I Am a New Immigrant to Canada; As a New Canadian Resident What Is My TFSA Limit?

Only Canadian Residents earn an annual TFSA contribution amount. Each year, a Canadian Resident earns a bit more TFSA contribution room.

If you were not a Canadian Resident in a given year, even if you were 18 or older, you have not earned any TFSA room for that year.

So if a person who was born in 1991 or earlier moves to Canada and becomes a Canadian Resident

  • In 2009, he or she has the same limits as someone born in 1991 or earlier in Canada
  • In 2010, has the same limits as someone born in 1992 living in Alberta
  • In 2011, has the same limits as someone born in 1993 living in Alberta
  • In 2012, has the same limits as someone born in 1994 living in Alberta
  • In 2013, has the same limits as someone born in 1995 living in Alberta
  • In 2014, has the same limits as someone born in 1996 living in Alberta
  • In 2015, has the same limits as someone born in 1997 living in Alberta

According to the CRA website you earn TFSA contribution room in one-year chunks. Even if you arrive in Canada part way through a year, you will earn the room for the entire year, not just part of it. For example, if you became a Canadian resident in November 2013, you will still have $5500 in contribution room for 2013.

What If I am a Grad Student with a Temporary (R prefix) Social Insurance Number

Not everyone living in Canada is a Permanent Resident. Some are students attending university. Those students may be working and paying taxes. They will have a SIN that starts with the letter R.

According to The Canada Visa website  some students are considered Residents of Canada although they are not Permanent Residents. They are eligible to open a TFSA. The CRA definitions for a Canadian Resident are online.

If a person needs further clarification on whether they are a Resident, more information is available. The CRA website says “For more information, see Interpretation Bulletin IT-221R, Determination of an individual’s Residence Status, or contact the international Tax Services Office at 1-855-284-5942. If you are calling from outside Canada and the United States, call 613-940-8495.”

What Is My TFSA Limit If I Was a Canadian Resident but Left, then Returned and Became a Resident Again?

If you leave Canada and are no longer a Canadian Resident (and the Canada Revenue Agency agrees you are no longer a resident) you do not have to cash out your TFSA. You cannot make any new contributions however.

According to Canadian Tax Resource, while non-Resident, a person will *not* get any new contribution room.
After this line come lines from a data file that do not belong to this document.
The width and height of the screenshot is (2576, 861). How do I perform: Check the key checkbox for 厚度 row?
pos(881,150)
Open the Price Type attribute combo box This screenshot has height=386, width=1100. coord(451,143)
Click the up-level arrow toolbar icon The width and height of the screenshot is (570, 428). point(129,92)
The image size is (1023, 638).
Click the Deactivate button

Even if they move back and become a resident again later, they will not get back those lost years of contribution room.

Be aware, also, that if you make a withdrawal from your Canadian TFSA while a Resident of a country other than Canada, that other country may consider the money to be income taxable by that country.
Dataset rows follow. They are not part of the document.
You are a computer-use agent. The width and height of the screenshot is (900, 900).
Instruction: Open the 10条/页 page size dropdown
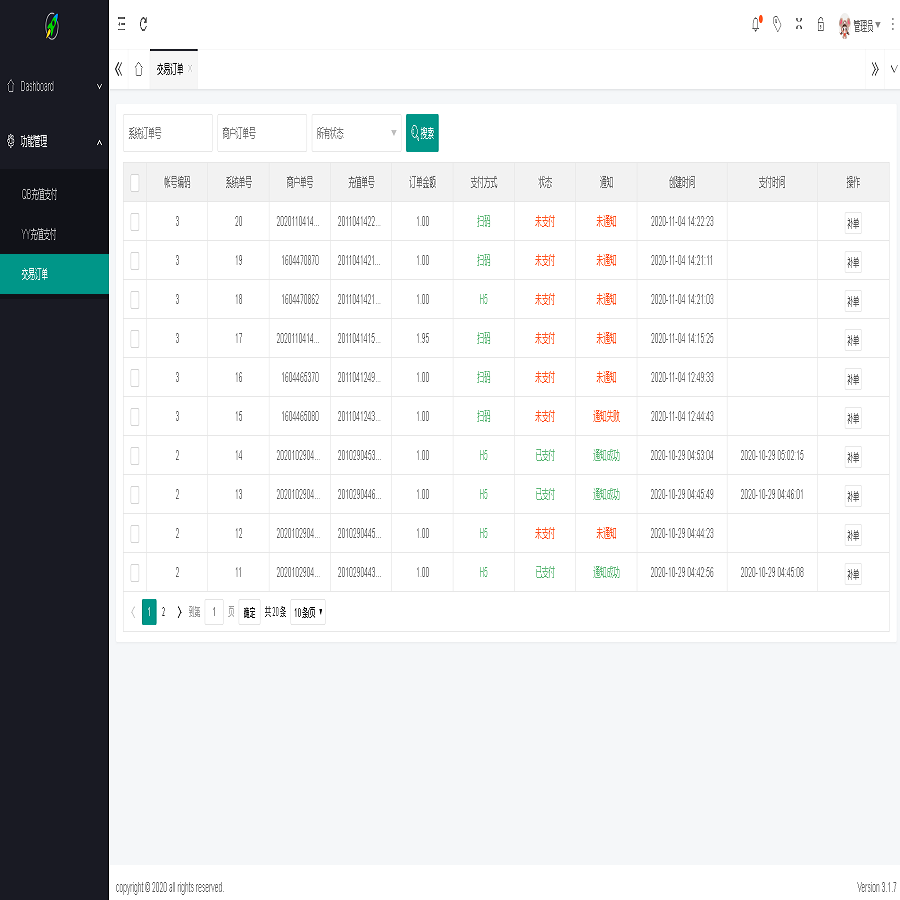click(306, 611)
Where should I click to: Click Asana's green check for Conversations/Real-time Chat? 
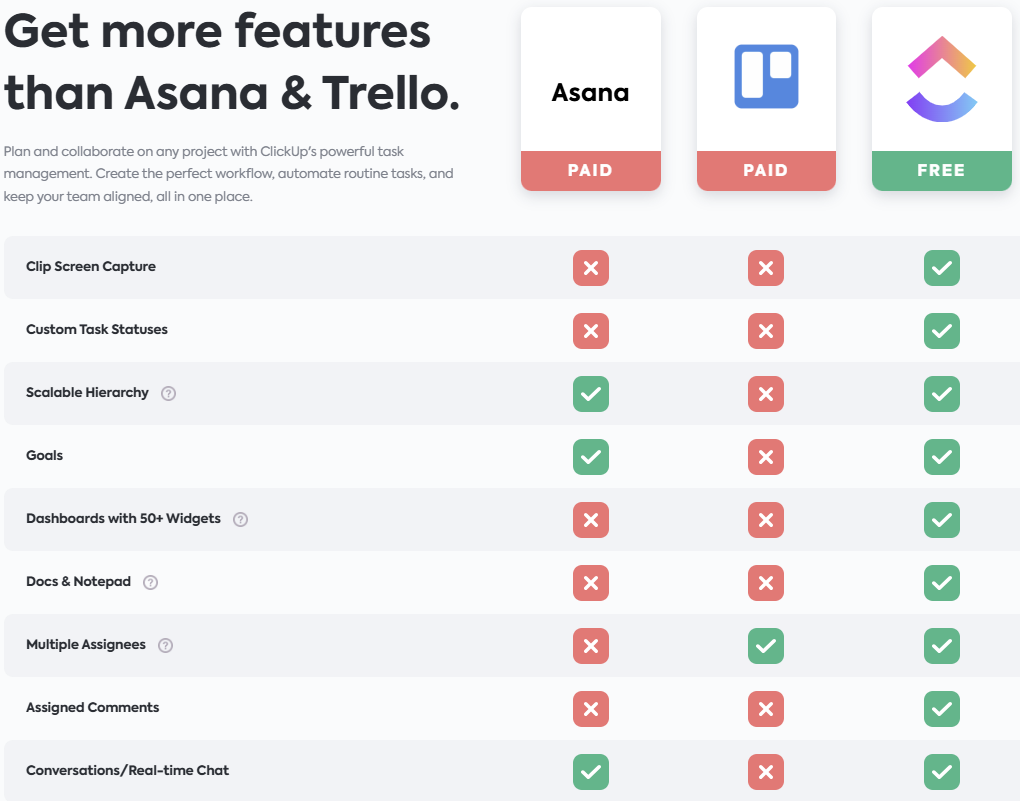[591, 772]
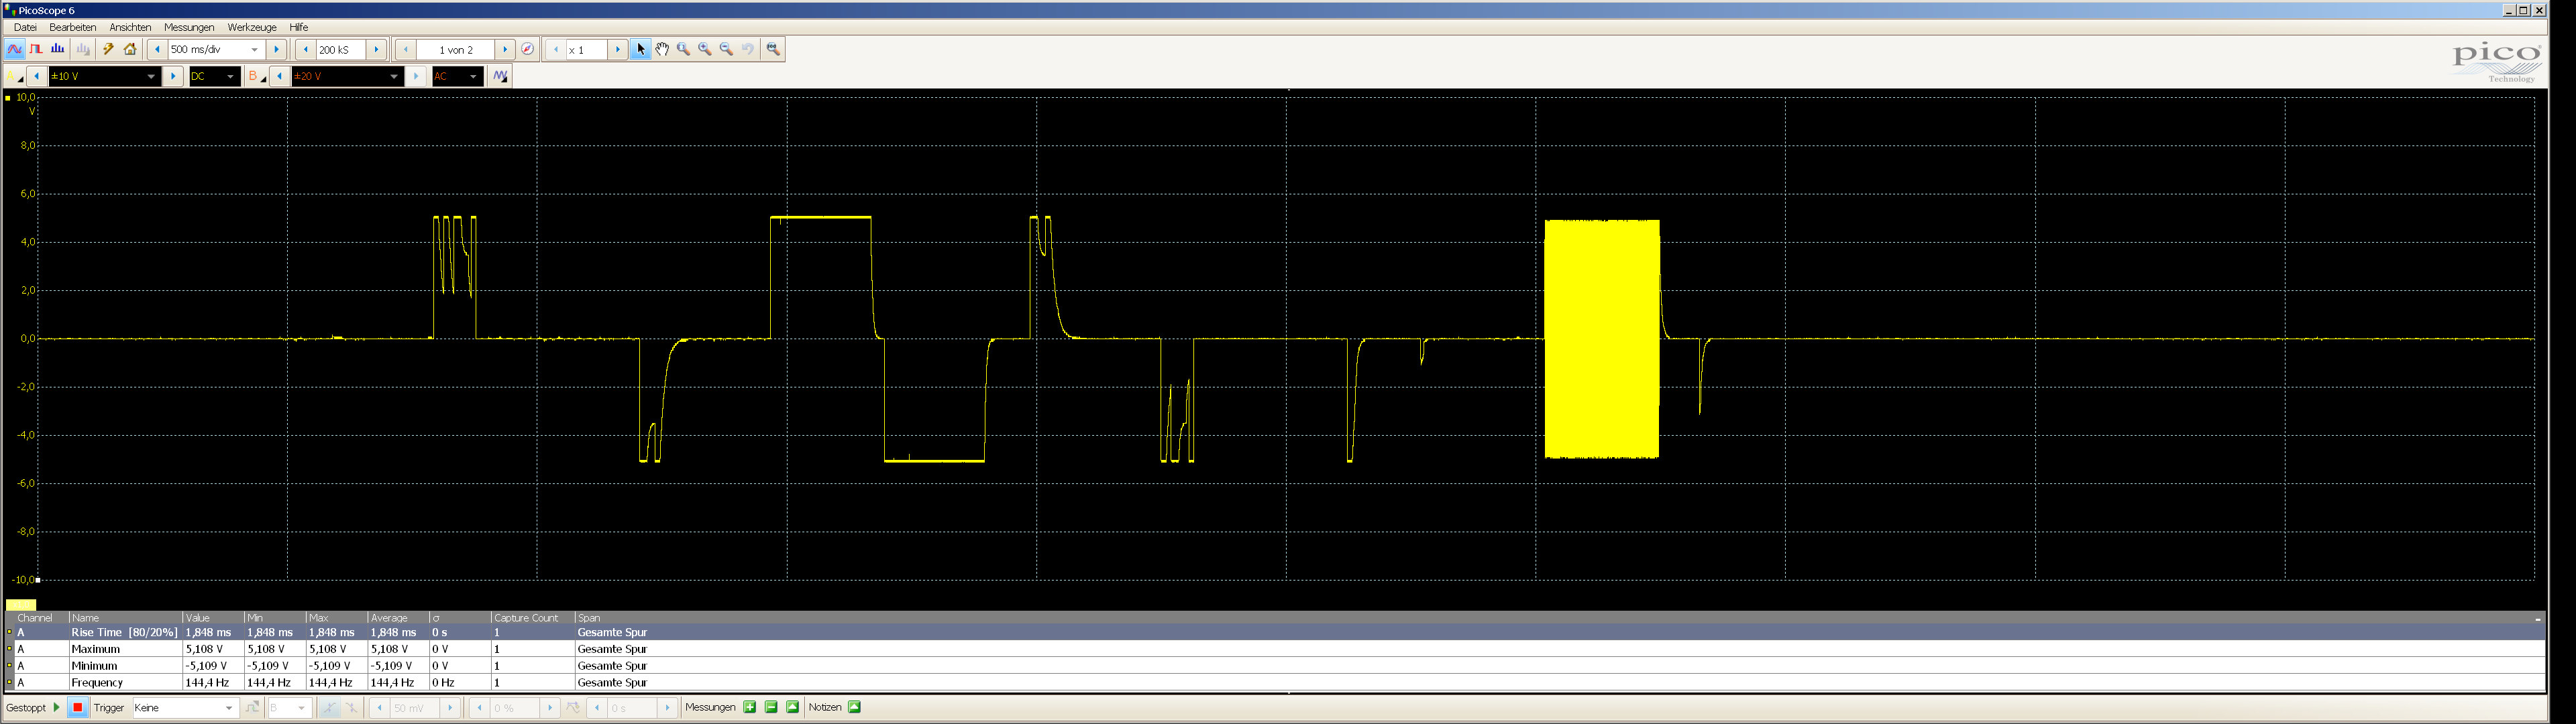Click the home icon in toolbar

click(x=130, y=49)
According to the CRA website, if you make a withdrawal from your TFSA while a non-Resident of Canada the following year you will be given the room to re-contribute that withdrawal, but you can only put the money back in after you re-establish Canadian Resident status, not before.
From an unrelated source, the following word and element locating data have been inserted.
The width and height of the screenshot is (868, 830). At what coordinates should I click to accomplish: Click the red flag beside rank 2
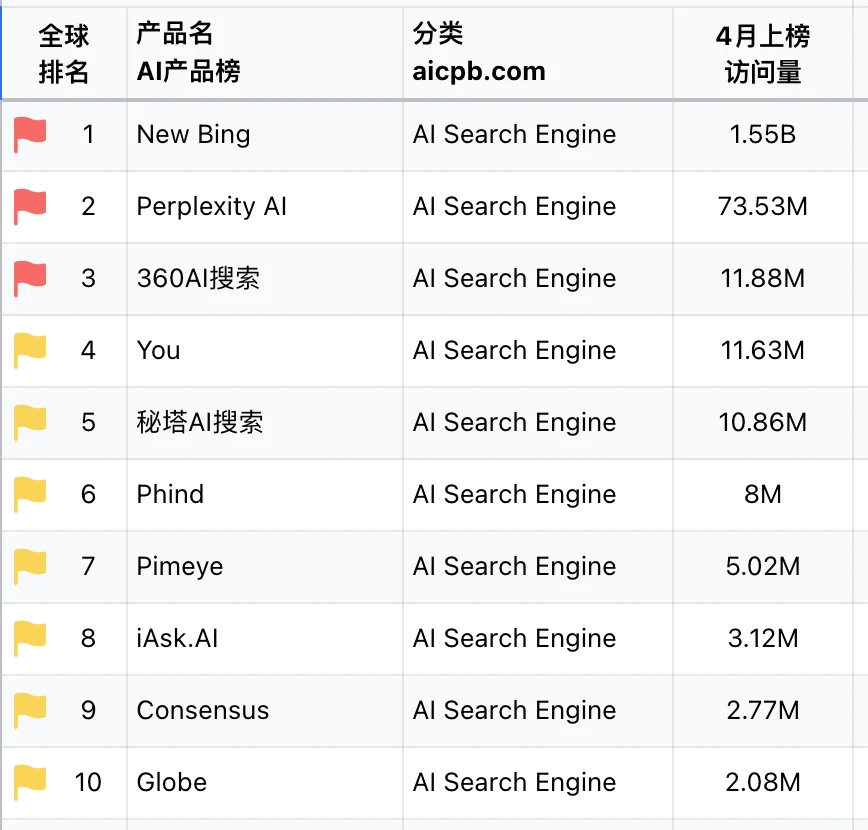click(x=30, y=207)
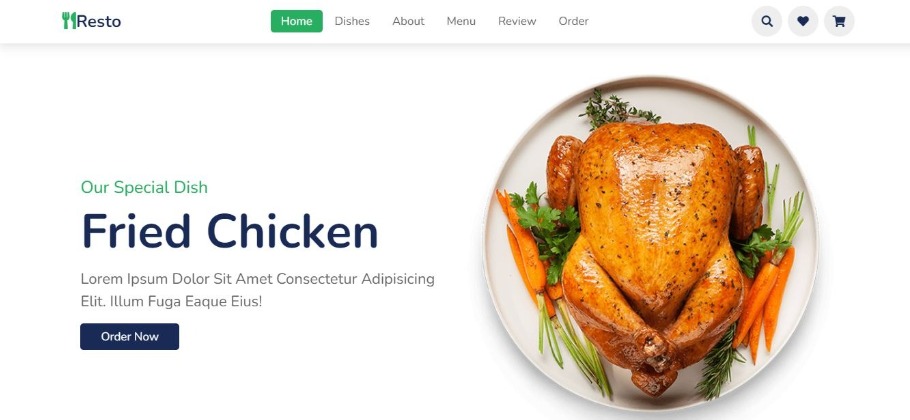Navigate to the Menu nav link
This screenshot has height=420, width=910.
[x=461, y=21]
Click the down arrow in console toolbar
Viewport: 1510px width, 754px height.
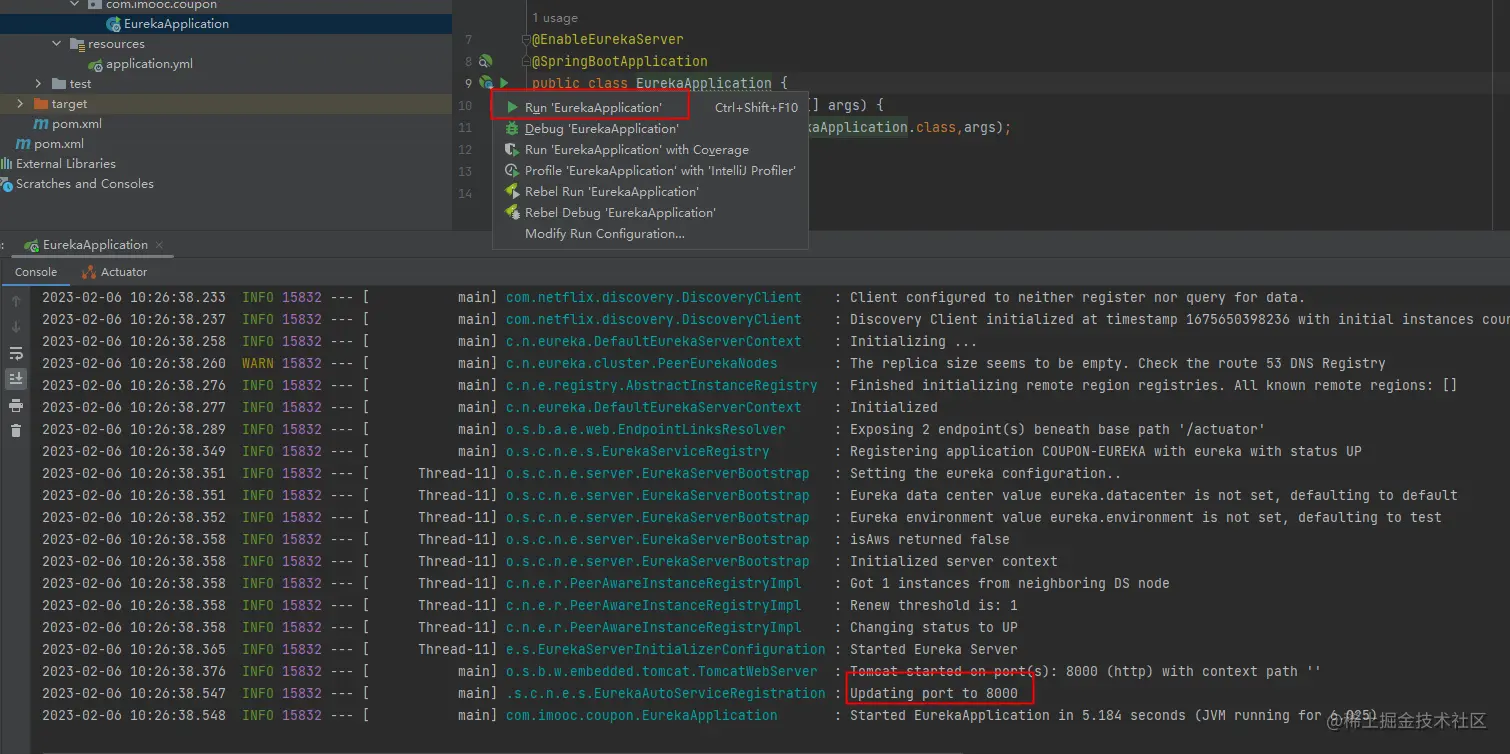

If you plan to move out of Canada and take up residence elsewhere, I strongly suggest you plan how to handle your TFSA with a Canadian tax specialist who fully understands the rules both in Canada and in the country to which you are moving!

How Much Can Old Timer Canadians Contribute to our TFSAs?

If you turned 18 in 2009 or before, and if you have always been a Canadian, and if you have never made any contribution to a TFSA, and if the current year is 2013, you can contribute $25,500.

If you turned 18 in 2009 or before, and if you have always been a Canadian, and if you have never made any contribution to a TFSA, and if the current year is 2014, you can contribute $31,000.

If you turned 18 in 2009 or before, and if you have always been a Canadian, and if you have never made any contribution to a TFSA, and if the current year is 2015, you can contribute $36,500.

If You’re Still Unsure Contact the Canada Revenue Agency

The fines for over-contributing to your TFSA are high. If you’re still not sure what you can contribute, I’d strongly recommend you contact the CRA to discuss your personal limit.